The possibilities for summer research at Brown are nearly limitless — and often, the impact on the future studies and careers of the undergraduate researchers can prove as valuable as the findings themselves. 

For students at Brown, the Karen T. Romer Undergraduate Teaching and Research Awards — or UTRAs, as they are commonly known on campus — mean the chance to work shoulder-to-shoulder with faculty as they dive into scholarship on a wide variety of topics. From academic research to the collaborative development of new courses, hundreds of Brown undergraduates worked this summer on UTRA projects across all disciplines, both on campus and in 10 countries across the globe.

“The UTRA program is designed to strengthen undergraduate education through supportive collaborative research, course development and teaching activities between faculty members and students in all academic disciplines,” said Oludurotimi Adetunji, associate dean of the college for undergraduate research and inclusive science, who oversees the program. “Undergraduate research gives students a taste of how to be a good researcher and how to think critically. It also helps students to determine whether the field that they have chosen is the right one for them.”

## Dataset section
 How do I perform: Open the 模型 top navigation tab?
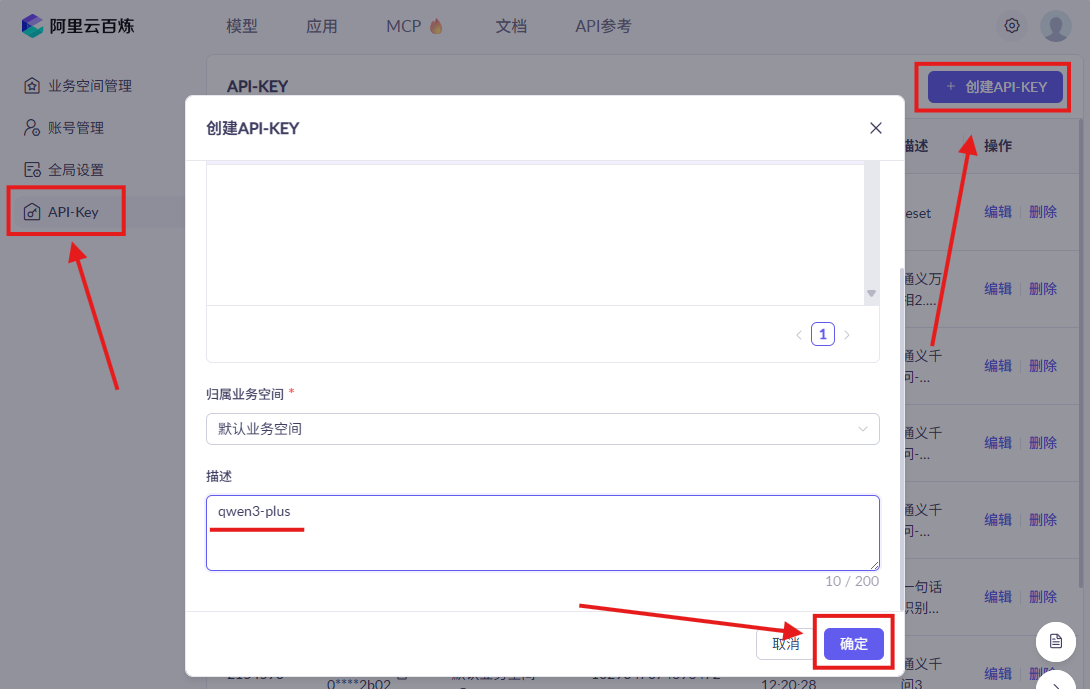pos(242,27)
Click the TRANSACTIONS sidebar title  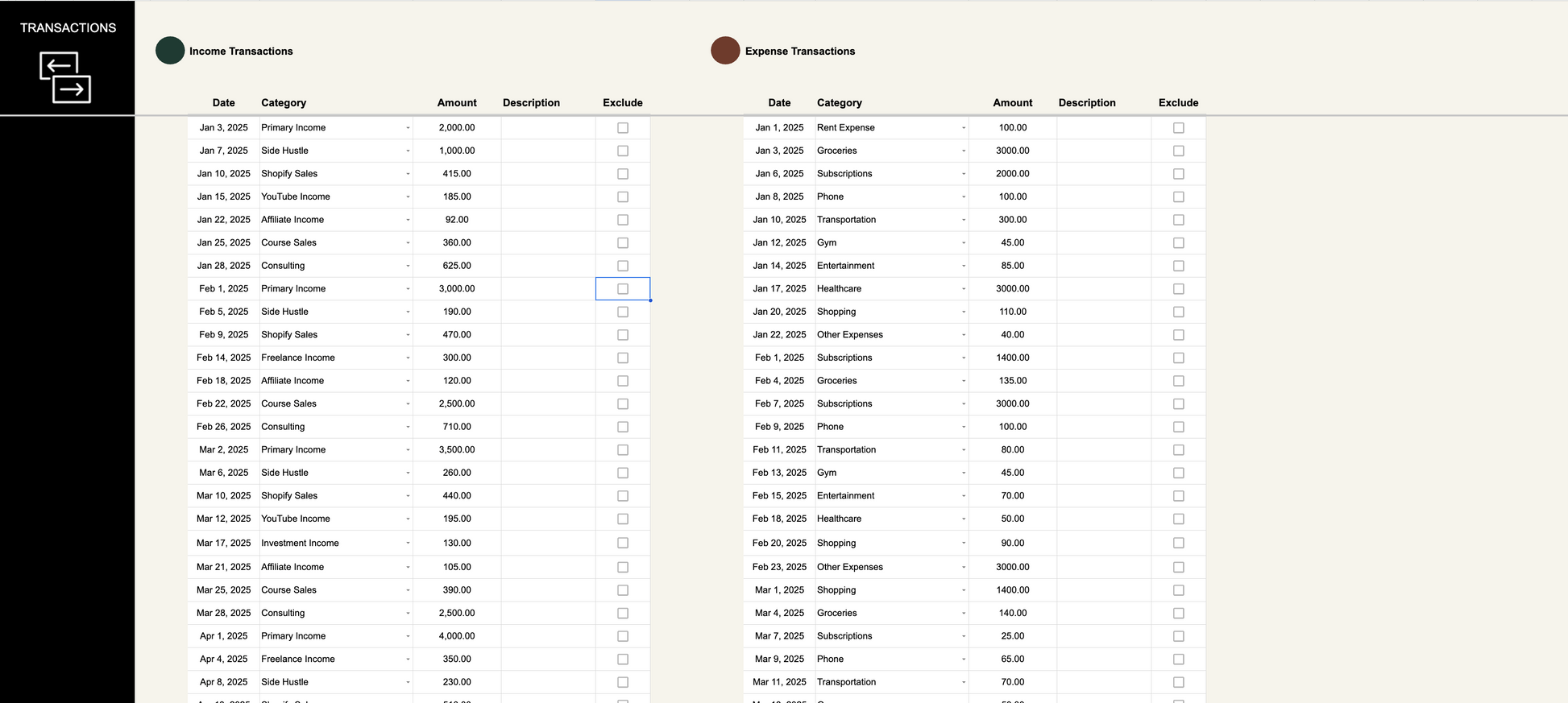tap(68, 28)
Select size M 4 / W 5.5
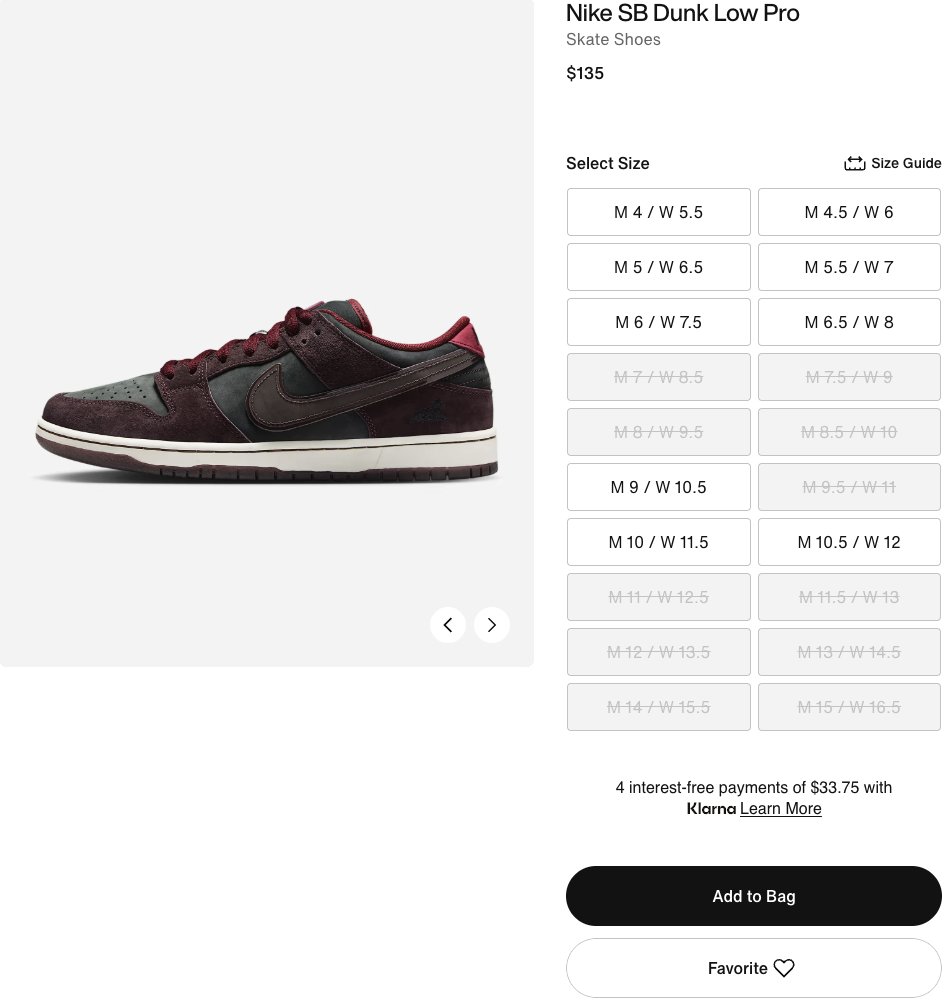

## What is asked
#1 From the text on Brown's summer research, repeat the passage from "The possibilities for" to "the findings themselves.".
#2 In the text on Brown's summer research, why does Oludurotimi Adetunji say undergraduate research is valuable to students?

## Responses to the exercise
#1
The possibilities for summer research at Brown are nearly limitless — and often, the impact on the future studies and careers of the undergraduate researchers can prove as valuable as the findings themselves.

#2 He says it gives students a taste of how to be a good researcher and how to think critically. It also helps them determine whether the field they have chosen is the right one for them.